At the moment it seems legal problems are the real obstacle (at least in many countries) since the old trafficl laws were made with drivers in mind, and driverless cars don't fit.
I was going to say that, but you beat me to it.
Ravenous lawyers are circling autonomous cars like a school of sharks, salivating at the thought of class-action lawsuits against deep-pocket defendants. (What do law firms typically get in class action suits, 30% of the award?) Imagine if that award is multiple billions... It could fuel a whole new legal industry, like we saw with asbestos litigation.
I believe that's one reason why the rumors have it that Ford and Alphabet (Google) are planning to spin their new joint venture off as a legally separate company, in hopes of reducing their legal vulnerability.
The most basic example of the problem is this:
Old version: Man driven car kills pedestrian. The prime suspect is the driver, he must defend or will be found guilty.
Newversion : Autonomous car kills pedestrian.
Problem: Who is guilty?
- The person in the car? Which one if there are several? If they all were on the back seat?
- The maker of the car?
- The maker of the software?
- Someone else?
The California (where I live) Department of Motor Vehicles just recently unveiled draft autonomous car vehicle regulations. They seem to me to have been written by the lawyers. The proposed new regs are getting lots of push-back from autonomous car developers because the car developers perceive that they are designed to quash the industry.
In a nutshell: If the proposed regulations are approved, in order to be street legal in California, an autonomous car must have a steering wheel and conventional controls, and a licensed driver at that wheel during autonomous operation ready to take over if anything goes wrong. (That's basically the same rule as currently applies to experimental autonomous cars currently.) What's more, manufacturers won't be allowed to sell fully autonomous cars directly to the public, but must lease them to customers instead.
https://www.dmv.ca.gov/portal/wcm/c...64eaa1ff/AVRegulationsSummary.pdf?MOD=AJPERES
Very tricky questions. In countries where car holders need to have an insurance (e.g. Germany) in order to be allowed to drive a car, insurances will not offer contracts for autonomous cars until these legal questions are solved. And without insurance, the car must not be on the road.
That's how it is in the United States too. I'm sure that the insurance companies are very concerned about precisely the problems you referred to. My impression is that evolving policy in California is being strongly influenced by insurance company representatives.

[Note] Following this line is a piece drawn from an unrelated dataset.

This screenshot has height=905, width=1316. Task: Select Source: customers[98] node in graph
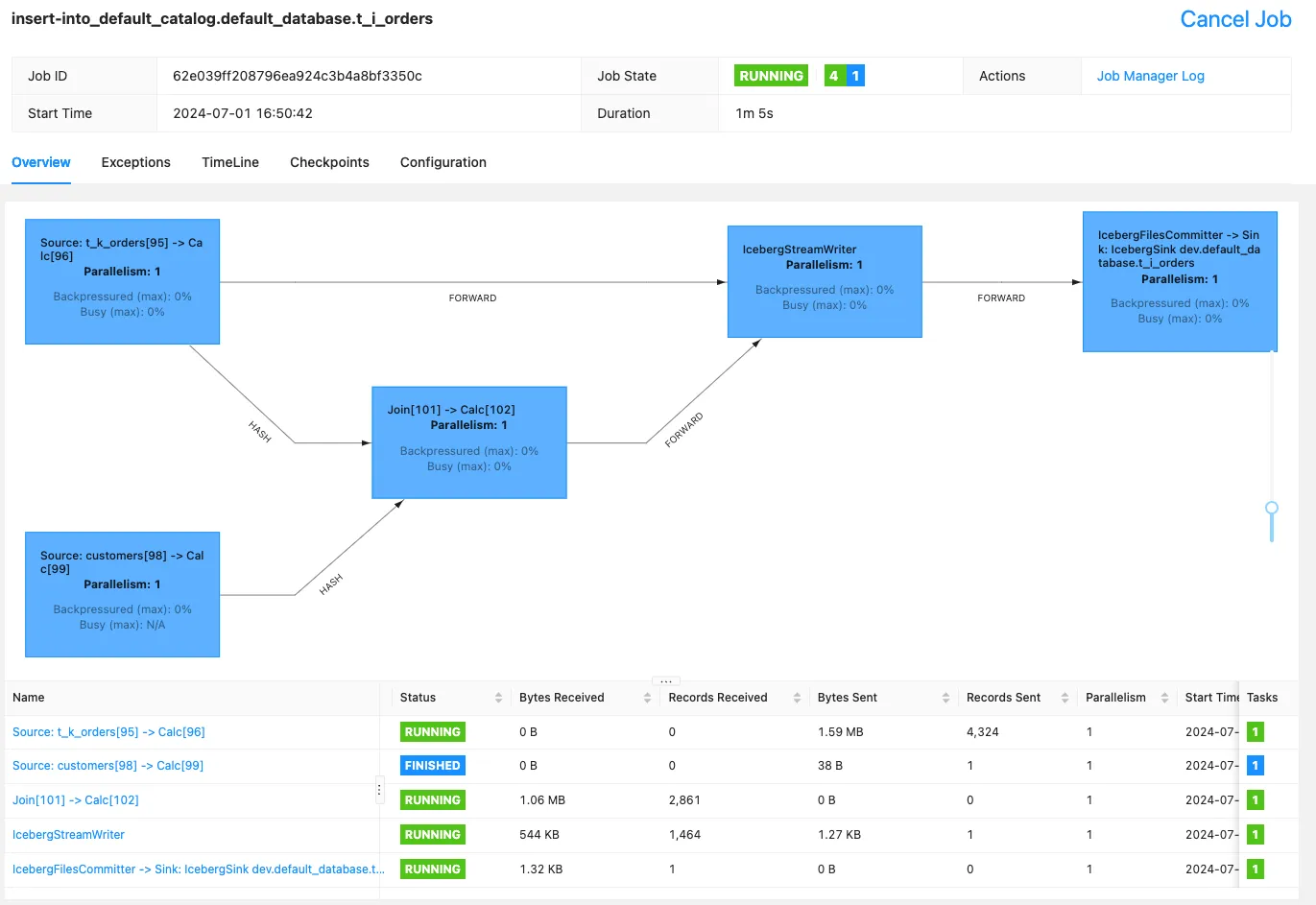tap(122, 594)
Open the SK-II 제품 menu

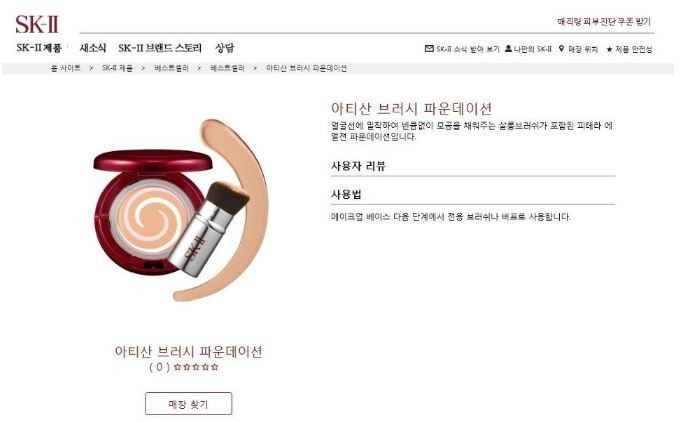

I've heard rumors that Alphabet(Google) has been thinking about starting its own auto-insurance subsidiary to insure its own autonomous cars if the existing auto insurance companies are reluctant to do it.
I believe that Alphabet's plan is not to sell their cars direct to the public anyway (thus conforming to that part of the California regs), but instead to use them in an Uber-like service, where people summon an autonomous car with a cell-phone app, tell it where they want to go, after which the car becomes available for new calls. (I expect that taxi companies are fighting that like the fought Uber in France.) Requiring licensed drivers behind the wheel kind of defeats that vision.
Perhaps the almost-inevitable future of self-driving vehicles isn't destined to happen here in highly paternalistic California. After taking the forefront in developing them, Silicon Valley may be a laggard in allowing their use. Nevada has already tried to make itself appealing to the industry with favorable vehicle testing regulations and I can foresee self-driving cars enjoying their initial public adoption somewhere outside California, whether in other American states or internationally.
But yes, I feel that we may be entering a period where the biggest remaining hurdles aren't engineering challenges so much as they are legal and regulatory problems.